# Nova Scotia Tartan finished



## Denim (May 5, 2011)

I am so pleased as this is my first tartan, but certainly not my last.

A friend showed me how to do this tartan
Lynne aka Deni


----------



## gloriam (Aug 11, 2011)

Very, very nice.


----------



## Barbara Hind (Nov 27, 2014)

absolutely beautiful!


----------



## GrannyAnnie (Jun 12, 2011)

That's fabulous. I can't believe you have knitted it. It is wonderful you are so clever.


----------



## moonriver (Feb 22, 2013)

Look so lovely and so beautifully made


----------



## blawler (Feb 20, 2012)

Beautiful scarf. Can you share the technique? Aloha... Bev


----------



## willi66 (Aug 30, 2012)

Beautiful. I have a crocheted tartan blanket about 3/4 complete (it's the Cape Breton tartan - green, black, grey and yellow).


----------



## jvallas (Jul 16, 2013)

Absolutely fantastic!


----------



## Keepmeinstitches (Feb 21, 2011)

Gorgeous! You do wonderful work.


----------



## glassbird (Jul 18, 2013)

Fantastic. What a beautiful keepsake. I would be VERY proud if I had created this.


----------



## Windmill Knitter (Mar 31, 2012)

Beautiful! Which clan is it? I'm a McLean.


----------



## redquilter (Jun 24, 2011)

Oh my goodness. That's stunning!


----------



## kiwiannie (Jul 30, 2011)

Fabulous,beautiful work and colours. :thumbup: :thumbup: :thumbup:


----------



## Vickie M (May 10, 2014)

Great work! How did you carry all those colors?


----------



## Sherwood (Nov 6, 2012)

Since I am a Bluenoser, I can quite honestly say this is a beautiful job! To think I had to buy my Nova Scotia Tartan thow blanket at the airport last summer! Did you have a pattern for it? My throw doesn't have the same vivid colours (yellows and reds) but then again, mine's a commercially-made product too. If you have a pattern, can you share with the rest of us, or direct us to the right place to acquire it?


----------



## Moon (Jun 21, 2012)

Beautiful!


----------



## mary139 (Jul 24, 2011)

Lovely!


----------



## maureenb (Apr 1, 2011)

wow! Beautifully done!


----------



## lobsterlice (Oct 13, 2012)

I'm also a Bluenoser and your blanket is so beautiful. I love the N.S. tartan. As Sherwood said, my blanket's colours aren't as bright as yours. Please let us see your next tartan when you finish it.


----------



## Denim (May 5, 2011)

I was given a sheet of paper with colours and rows on it and that is how I made mine. It does not appear to be from any particular person and was passed to me through a friend.

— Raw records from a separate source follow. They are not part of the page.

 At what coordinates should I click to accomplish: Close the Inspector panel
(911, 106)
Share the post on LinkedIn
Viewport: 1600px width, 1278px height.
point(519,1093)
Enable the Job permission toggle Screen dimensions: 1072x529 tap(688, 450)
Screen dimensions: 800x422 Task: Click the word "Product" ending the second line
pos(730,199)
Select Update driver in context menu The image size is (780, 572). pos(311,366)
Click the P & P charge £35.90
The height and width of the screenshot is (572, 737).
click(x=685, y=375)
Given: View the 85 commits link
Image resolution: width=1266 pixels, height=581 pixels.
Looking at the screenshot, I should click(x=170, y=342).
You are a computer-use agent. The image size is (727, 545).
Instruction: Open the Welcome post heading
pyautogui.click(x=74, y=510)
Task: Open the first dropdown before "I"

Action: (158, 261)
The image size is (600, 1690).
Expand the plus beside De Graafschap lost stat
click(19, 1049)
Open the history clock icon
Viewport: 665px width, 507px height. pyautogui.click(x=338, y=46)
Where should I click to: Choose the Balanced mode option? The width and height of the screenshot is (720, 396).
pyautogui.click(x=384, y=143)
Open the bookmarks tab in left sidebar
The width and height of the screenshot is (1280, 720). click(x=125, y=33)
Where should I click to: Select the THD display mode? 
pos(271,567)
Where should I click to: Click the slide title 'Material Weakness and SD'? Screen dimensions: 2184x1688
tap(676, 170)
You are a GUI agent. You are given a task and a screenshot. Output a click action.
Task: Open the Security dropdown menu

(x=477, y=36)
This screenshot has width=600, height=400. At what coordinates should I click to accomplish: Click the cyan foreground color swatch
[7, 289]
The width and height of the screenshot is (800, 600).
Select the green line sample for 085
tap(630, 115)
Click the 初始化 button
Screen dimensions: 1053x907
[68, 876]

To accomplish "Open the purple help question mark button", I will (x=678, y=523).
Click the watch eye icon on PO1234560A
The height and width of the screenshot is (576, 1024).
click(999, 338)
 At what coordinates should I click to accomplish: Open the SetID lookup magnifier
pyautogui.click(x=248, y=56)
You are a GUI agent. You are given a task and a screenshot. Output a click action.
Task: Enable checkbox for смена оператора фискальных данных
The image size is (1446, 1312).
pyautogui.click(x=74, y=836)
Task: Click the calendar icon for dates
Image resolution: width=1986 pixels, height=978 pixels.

I made a few changes such as crocheted all of the weaves rather than weaving with lengths of yarn and code bright tartan colours.

If the list moderator feels this pattern is not an original I would be proud to share it.

I have seen the pattern for sale by a member here a lady with the last name of MacNeil, her patterns are more detailed, I am sure

If I get permission from the list mom I will share.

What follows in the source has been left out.